Releyendo los distintos relatos que de momentos cruciales del siglo XX español han hecho intelectuales e historiadores británicos, franceses o italianos, uno descubre matices, a veces incluso hechos cruciales, que en el fragor de nuestras eternas discusiones, y sometidos durante años a dos procesos paralelos de olvido selectivo, fueron descontextualizados por un poder político que desde la derecha pretendió relativizar la crueldad de una atroz dictadura y, tiempo después, con Rodríguez Zapatero, rescató el binomio franquismo-Guerra Civil como munición contra el adversario, poniendo en marcha un estúpido proceso de subestimación de la Transición, proceso al que se enganchó sobre la marcha con entusiasmo, sobrepasándolo, la izquierda radical.

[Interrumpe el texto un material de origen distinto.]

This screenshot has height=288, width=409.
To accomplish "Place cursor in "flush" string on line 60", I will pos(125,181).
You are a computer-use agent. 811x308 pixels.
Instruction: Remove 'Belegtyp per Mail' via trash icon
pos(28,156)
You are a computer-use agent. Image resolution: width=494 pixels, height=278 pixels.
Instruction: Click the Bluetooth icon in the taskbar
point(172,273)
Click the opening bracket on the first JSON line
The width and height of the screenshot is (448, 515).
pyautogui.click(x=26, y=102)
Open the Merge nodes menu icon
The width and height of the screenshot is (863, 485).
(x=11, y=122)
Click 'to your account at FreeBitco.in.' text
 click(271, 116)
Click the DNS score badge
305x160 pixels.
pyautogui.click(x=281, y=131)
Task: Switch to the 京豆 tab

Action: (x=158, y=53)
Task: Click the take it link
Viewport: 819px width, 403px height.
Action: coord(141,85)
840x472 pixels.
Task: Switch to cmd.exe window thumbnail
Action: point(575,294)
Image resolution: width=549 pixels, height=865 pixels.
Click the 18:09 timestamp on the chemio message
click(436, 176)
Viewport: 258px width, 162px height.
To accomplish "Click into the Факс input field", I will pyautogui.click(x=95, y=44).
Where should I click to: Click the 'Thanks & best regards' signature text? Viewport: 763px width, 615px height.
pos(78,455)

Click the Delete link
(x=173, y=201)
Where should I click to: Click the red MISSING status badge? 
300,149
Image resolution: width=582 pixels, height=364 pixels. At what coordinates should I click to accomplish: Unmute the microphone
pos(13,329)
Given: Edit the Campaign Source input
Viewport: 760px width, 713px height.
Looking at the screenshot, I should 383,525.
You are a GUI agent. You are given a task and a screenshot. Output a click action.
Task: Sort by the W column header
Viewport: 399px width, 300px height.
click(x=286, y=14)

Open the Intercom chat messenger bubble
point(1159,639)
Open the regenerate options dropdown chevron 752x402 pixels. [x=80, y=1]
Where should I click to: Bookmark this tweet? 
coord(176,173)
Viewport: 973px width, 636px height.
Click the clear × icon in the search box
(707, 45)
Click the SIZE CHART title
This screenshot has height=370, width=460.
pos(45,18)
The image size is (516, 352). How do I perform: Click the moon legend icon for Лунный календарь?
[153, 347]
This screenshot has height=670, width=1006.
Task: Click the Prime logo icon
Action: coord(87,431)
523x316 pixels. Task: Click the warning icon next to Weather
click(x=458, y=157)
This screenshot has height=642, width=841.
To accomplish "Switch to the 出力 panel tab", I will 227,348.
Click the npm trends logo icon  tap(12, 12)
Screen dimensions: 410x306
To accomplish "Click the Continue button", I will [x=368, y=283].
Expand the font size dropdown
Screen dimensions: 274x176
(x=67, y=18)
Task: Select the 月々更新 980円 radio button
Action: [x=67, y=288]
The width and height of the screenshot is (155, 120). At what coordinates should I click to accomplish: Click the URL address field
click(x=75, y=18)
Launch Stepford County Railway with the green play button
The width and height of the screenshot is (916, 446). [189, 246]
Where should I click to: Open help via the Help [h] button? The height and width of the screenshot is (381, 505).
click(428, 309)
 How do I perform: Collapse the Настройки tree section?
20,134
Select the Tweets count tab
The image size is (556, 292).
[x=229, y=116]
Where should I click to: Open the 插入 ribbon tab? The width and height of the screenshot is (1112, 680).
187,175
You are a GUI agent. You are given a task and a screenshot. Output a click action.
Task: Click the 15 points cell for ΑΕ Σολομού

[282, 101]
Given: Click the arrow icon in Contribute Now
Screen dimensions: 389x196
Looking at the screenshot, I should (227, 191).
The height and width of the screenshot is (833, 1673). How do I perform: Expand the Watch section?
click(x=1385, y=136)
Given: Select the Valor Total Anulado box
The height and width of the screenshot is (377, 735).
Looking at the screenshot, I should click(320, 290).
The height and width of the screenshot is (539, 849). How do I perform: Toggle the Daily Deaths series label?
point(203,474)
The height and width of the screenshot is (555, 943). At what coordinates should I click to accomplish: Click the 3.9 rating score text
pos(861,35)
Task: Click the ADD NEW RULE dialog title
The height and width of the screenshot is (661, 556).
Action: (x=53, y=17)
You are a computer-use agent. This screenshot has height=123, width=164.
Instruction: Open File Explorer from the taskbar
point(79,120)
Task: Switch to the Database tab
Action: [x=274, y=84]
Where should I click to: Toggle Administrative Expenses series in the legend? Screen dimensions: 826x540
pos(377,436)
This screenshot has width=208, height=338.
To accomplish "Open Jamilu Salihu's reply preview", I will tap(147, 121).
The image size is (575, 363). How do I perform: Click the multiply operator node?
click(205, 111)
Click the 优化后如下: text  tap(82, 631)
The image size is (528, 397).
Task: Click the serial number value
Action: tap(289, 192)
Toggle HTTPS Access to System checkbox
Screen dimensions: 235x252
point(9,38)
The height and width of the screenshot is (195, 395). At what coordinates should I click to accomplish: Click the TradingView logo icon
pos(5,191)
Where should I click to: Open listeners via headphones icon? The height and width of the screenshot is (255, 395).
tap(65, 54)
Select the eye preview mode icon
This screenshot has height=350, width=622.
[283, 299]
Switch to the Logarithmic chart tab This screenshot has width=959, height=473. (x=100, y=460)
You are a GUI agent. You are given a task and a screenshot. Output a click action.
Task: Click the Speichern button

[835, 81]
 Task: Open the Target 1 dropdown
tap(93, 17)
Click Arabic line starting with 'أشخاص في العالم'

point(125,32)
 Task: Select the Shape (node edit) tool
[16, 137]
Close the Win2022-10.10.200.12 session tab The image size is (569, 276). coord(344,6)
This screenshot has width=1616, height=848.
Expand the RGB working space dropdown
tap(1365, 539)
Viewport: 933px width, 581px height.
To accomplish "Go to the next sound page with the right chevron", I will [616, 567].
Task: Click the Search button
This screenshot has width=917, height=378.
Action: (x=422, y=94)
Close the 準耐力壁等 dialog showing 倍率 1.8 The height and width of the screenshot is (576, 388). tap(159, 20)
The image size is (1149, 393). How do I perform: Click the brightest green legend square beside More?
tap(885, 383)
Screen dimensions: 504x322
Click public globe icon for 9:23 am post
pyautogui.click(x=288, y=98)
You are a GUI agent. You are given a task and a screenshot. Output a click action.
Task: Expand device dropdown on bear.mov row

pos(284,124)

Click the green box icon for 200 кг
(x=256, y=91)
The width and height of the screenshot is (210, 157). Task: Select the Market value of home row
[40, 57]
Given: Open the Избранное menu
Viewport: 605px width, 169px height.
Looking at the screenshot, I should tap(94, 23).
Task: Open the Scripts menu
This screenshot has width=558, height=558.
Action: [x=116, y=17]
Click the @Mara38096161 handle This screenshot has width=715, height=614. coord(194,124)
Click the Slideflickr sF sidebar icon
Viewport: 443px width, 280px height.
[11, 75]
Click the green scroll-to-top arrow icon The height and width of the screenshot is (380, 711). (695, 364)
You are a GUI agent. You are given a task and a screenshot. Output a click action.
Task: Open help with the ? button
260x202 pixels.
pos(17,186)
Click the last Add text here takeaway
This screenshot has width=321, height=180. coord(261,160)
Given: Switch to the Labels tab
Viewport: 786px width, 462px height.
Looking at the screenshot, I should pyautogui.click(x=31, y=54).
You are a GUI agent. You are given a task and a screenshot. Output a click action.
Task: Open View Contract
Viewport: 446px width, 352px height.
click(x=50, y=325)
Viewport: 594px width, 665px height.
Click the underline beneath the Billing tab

Porque ya no se trata de esclarecer, sino de deslegitimar. No el franquismo, sino la operación de cirugía política que lo desmontó pacíficamente y en un tiempo récord. El objetivo último no es recuperar la memoria y hacer justicia a las víctimas, sino cuestionar la validez de la Monarquía Parlamentaria. De este modo, la inteligente operación diseñada para transformar las instituciones franquistas, a partir de la legalidad entonces vigente, en algo completamente distinto e irreprochable desde la perspectiva de las democracias occidentales, se intenta reescribir por un sector de la izquierda para presentarla como prueba flagrante de que la Transición fue un pacto ilegítimo que traicionó a las víctimas del franquismo y perdonó a los verdugos; la misma simpleza reduccionista que, con leves variantes, empezó a utilizar ETA en los años 70 del siglo pasado (y hoy siguen utilizando sus herederos) para justificar sus atrocidades.
El sábado 22 de noviembre de 1975, poco después de las 12:30 horas, Juan Carlos de Borbón era proclamado oficialmente Rey de España, reinstaurando la monarquía tras una guerra terrible y cuatro décadas de dictadura franquista. Lo que después pasó, pese a quien pese, lo que logró aquella generación de hombres y mujeres que, educados en el franquismo y en el antifranquismo, supo construir un ancho camino de concordia, es ya el más largo trecho vivido por los españoles de progreso y convivencia. Y ni el reprochable comportamiento del principal de sus artífices, ni el revisionismo que quiere imponer un sector de la actual clase política, ni mucho menos las toscas y simplistas críticas que estamos leyendo en algunos medios estos días, van a emborronar una de las etapas más luminosas de nuestra historia moderna.